=== Section Start ===

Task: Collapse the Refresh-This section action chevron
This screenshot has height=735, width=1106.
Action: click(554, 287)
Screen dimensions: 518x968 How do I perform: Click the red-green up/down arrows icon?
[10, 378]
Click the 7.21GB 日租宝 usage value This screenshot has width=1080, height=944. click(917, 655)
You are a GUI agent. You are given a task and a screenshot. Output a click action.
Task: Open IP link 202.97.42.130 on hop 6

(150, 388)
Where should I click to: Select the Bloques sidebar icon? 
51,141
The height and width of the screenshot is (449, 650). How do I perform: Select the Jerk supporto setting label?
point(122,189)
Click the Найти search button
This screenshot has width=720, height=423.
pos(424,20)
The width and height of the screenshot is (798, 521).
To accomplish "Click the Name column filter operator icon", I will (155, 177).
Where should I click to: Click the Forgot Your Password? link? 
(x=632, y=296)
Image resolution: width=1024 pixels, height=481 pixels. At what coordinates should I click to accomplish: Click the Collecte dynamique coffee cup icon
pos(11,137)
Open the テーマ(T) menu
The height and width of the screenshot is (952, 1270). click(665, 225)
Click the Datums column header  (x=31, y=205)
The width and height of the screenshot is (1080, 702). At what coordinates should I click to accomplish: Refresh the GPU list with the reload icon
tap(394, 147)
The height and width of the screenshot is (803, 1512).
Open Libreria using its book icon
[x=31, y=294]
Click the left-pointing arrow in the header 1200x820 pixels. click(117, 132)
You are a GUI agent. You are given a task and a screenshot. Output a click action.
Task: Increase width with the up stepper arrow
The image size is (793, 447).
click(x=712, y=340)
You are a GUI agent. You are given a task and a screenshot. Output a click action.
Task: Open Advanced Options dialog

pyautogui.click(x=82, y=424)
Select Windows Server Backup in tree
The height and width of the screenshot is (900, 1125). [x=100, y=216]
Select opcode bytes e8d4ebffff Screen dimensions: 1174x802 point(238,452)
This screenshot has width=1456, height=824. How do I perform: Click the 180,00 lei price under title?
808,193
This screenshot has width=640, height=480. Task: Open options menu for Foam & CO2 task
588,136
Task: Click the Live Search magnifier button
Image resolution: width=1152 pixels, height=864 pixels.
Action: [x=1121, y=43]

=== Section End ===

For this exercise, set down the entire listing above exactly as given.

Task: Collapse the Refresh-This section action chevron
This screenshot has height=735, width=1106.
Action: click(554, 287)
Screen dimensions: 518x968 How do I perform: Click the red-green up/down arrows icon?
[10, 378]
Click the 7.21GB 日租宝 usage value This screenshot has width=1080, height=944. click(917, 655)
You are a GUI agent. You are given a task and a screenshot. Output a click action.
Task: Open IP link 202.97.42.130 on hop 6

(150, 388)
Where should I click to: Select the Bloques sidebar icon? 
51,141
The height and width of the screenshot is (449, 650). How do I perform: Select the Jerk supporto setting label?
point(122,189)
Click the Найти search button
This screenshot has width=720, height=423.
pos(424,20)
The width and height of the screenshot is (798, 521).
To accomplish "Click the Name column filter operator icon", I will (155, 177).
Where should I click to: Click the Forgot Your Password? link? 
(x=632, y=296)
Image resolution: width=1024 pixels, height=481 pixels. At what coordinates should I click to accomplish: Click the Collecte dynamique coffee cup icon
pos(11,137)
Open the テーマ(T) menu
The height and width of the screenshot is (952, 1270). click(665, 225)
Click the Datums column header  (x=31, y=205)
The width and height of the screenshot is (1080, 702). At what coordinates should I click to accomplish: Refresh the GPU list with the reload icon
tap(394, 147)
The height and width of the screenshot is (803, 1512).
Open Libreria using its book icon
[x=31, y=294]
Click the left-pointing arrow in the header 1200x820 pixels. click(117, 132)
You are a GUI agent. You are given a task and a screenshot. Output a click action.
Task: Increase width with the up stepper arrow
The image size is (793, 447).
click(x=712, y=340)
You are a GUI agent. You are given a task and a screenshot. Output a click action.
Task: Open Advanced Options dialog

pyautogui.click(x=82, y=424)
Select Windows Server Backup in tree
The height and width of the screenshot is (900, 1125). [x=100, y=216]
Select opcode bytes e8d4ebffff Screen dimensions: 1174x802 point(238,452)
This screenshot has width=1456, height=824. How do I perform: Click the 180,00 lei price under title?
808,193
This screenshot has width=640, height=480. Task: Open options menu for Foam & CO2 task
588,136
Task: Click the Live Search magnifier button
Image resolution: width=1152 pixels, height=864 pixels.
Action: [x=1121, y=43]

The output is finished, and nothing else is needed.